== Texte fourni ==
· · ·

Philippe Martinez (CGT) : « Le mouvement est loin de s’essouffler »

« La détermination et la colère sont toujours importantes. Je pense qu’elles le sont encore plus d’ailleurs. L’objectif est toujours le même : retirez votre projet ! », martèle Philippe Martinez, le secrétaire général de la CGT, échauffé par l’intervention télévisée d’Emmanuel Macron mercredi. « Le président a repris des arguments que même le gouvernement n’ose plus avoir, il a voulu faire de la pédagogie comme si nous étions des imbéciles qui n’avaient pas compris la réforme. Il n’a pas voulu répondre à la colère, il a parlé comme un professeur, un sachant, un expert qui explique à des imbéciles ce qu’il faut penser », s’agace le syndicaliste. « Il y a eu aussi beaucoup de mépris quand il compare les mobilisations sociales en France avec ce qu’il s’est passé aux Etats-Unis ou au Brésil. C’est une insulte pour les gens qui se mobilisent ici. Nous ne sommes pas des gens d’extrême droite, les syndicats ont toujours dit pas : 'd’extrême droite chez nous !' », martèle Philippe Martinez. « Et puis la question n’est pas la même, ici nous avons à faire à une question sociale, on ne remet pas en cause une élection ».

« On est proche des chiffres du 7 mars, le mouvement est loin de s’essouffler. Emmanuel Macron peut pratiquer la méthode Coué mais la réalité du pays est ici, pas à l’Elysée. » A16h00, la CGT annonçait 800 000 manifestants à Paris.

Alors qu’une partie de la contestation semble se radicaliser depuis plusieurs jours, avec des manifestations sauvages émaillées de nombreuses échauffourées avec les forces de l’ordre, Philippe Martinez rappelle l’exemplarité affichée jusqu’ici dans les mobilisations de l’intersyndicale : « On sait qu’il se passe des choses en marge des manifestations, ce que l’on sait, c’est que la détermination et la colère s’expriment de façon pacifique dans les cortèges », balaye-t-il.

 

Laurent Berger (CFDT) : « Je suis prêt à tout oublier sur les mots prononcés hier si le président de la République retire ce projet »

Laurent Berger, le patron de la CFDT, veut croire à une décision forte du Conseil constitutionnel. « Il est aujourd’hui au cœur du sujet sur deux points, la légalité du contenu et du processus parlementaire autour de cette loi », rappelle-t-il. Il estime par ailleurs que la proposition de référendum d’initiative partagée déposée par la gauche représenterait une « bonne porte de sortie ».

· · ·

== Informations fournies ==
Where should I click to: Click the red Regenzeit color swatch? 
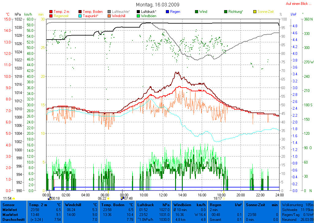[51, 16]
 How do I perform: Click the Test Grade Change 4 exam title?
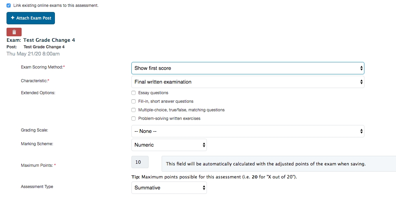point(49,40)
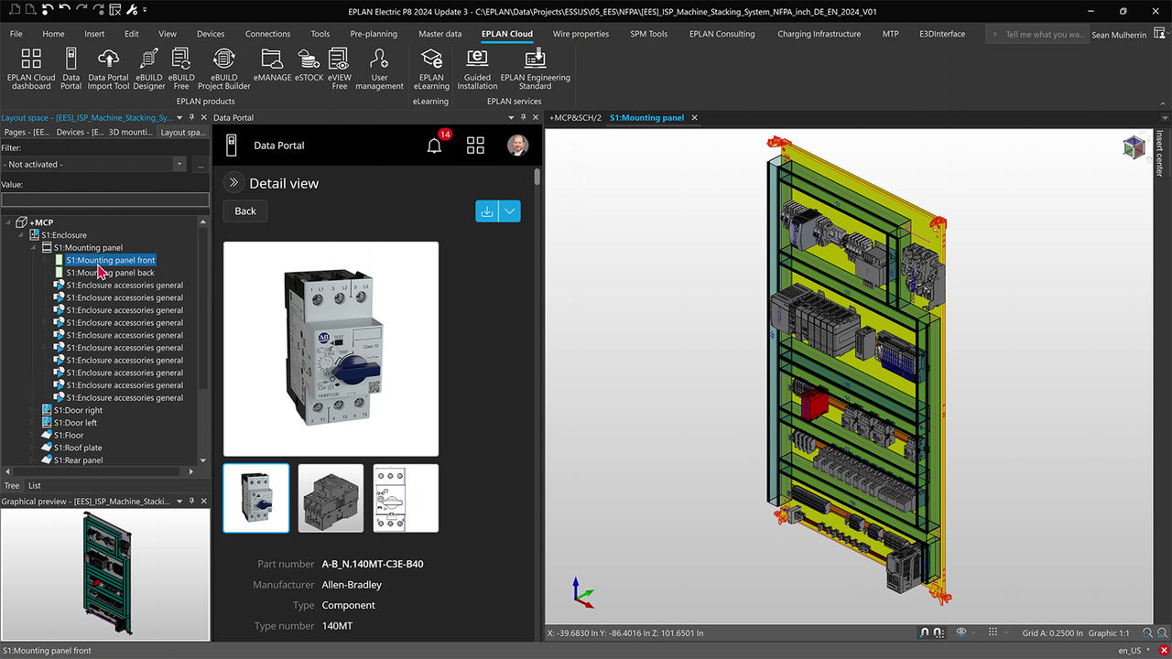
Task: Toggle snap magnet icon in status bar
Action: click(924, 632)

· · ·

== Liste des tâches ==
(a) Répondez à ces questions sur le texte consacré à la mobilisation syndicale :
(i) Combien de manifestants la CGT annonçait-elle à Paris à 16h00 ?
(ii) Avec quels pays Emmanuel Macron a-t-il comparé les mobilisations sociales en France, selon Philippe Martinez ?
(iii) Quelle proposition de la gauche Laurent Berger juge-t-il être une « bonne porte de sortie » ?
(b) Donnez la suite du texte consacré à la mobilisation syndicale, en commençant après sa dernière phrase.

== Liste des réponses ==
(a)
(i) 800 000 manifestants.
(ii) Les États-Unis et le Brésil.
(iii) La proposition de référendum d'initiative partagée.

(b)
Néanmoins, il ne cache pas son inquiétude vis-à-vis d’un éventuel durcissement du mouvement. « Les rassemblements le soir, avec de la violence, m’inquiètent à double égard : d’abord la violence exercée à travers les biens et les personnes et aussi ce que cela implique en termes de confrontations entre les manifestants et la police », explique-t-il. « Ce n’est pas ce que nous souhaitons. Toute violence, à l’égard des personnes ou symbolique, la CFDT la condamne ! »

Mercredi, sur France 2 et TF1, Emmanuel Macron a assuré que le leader de la CFDT « était allé devant son congrès en proposant d’augmenter les durées » de travail, ce que conteste Laurent Berger. « Je suis prêt à tout oublier sur les mots prononcés hier si le président de la République met pause et retire ce projet », lâche le syndicaliste.

Frédéric Souillot : « Il n’y a pas un gravier entre les responsables de l’intersyndicale »

« On a travaillé avec l’intersyndicale sur une saisine du Conseil constitutionnel pour appuyer les saisines parlementaires, nous allons appuyer sur tous les boutons », promet Frédéric Souillot, le secrétaire général de Force ouvrière. » La stratégie intersyndicale tient. Elle est inédite », souligne-t-il, assurant qu'« il n’y a pas un gravier entre nous ».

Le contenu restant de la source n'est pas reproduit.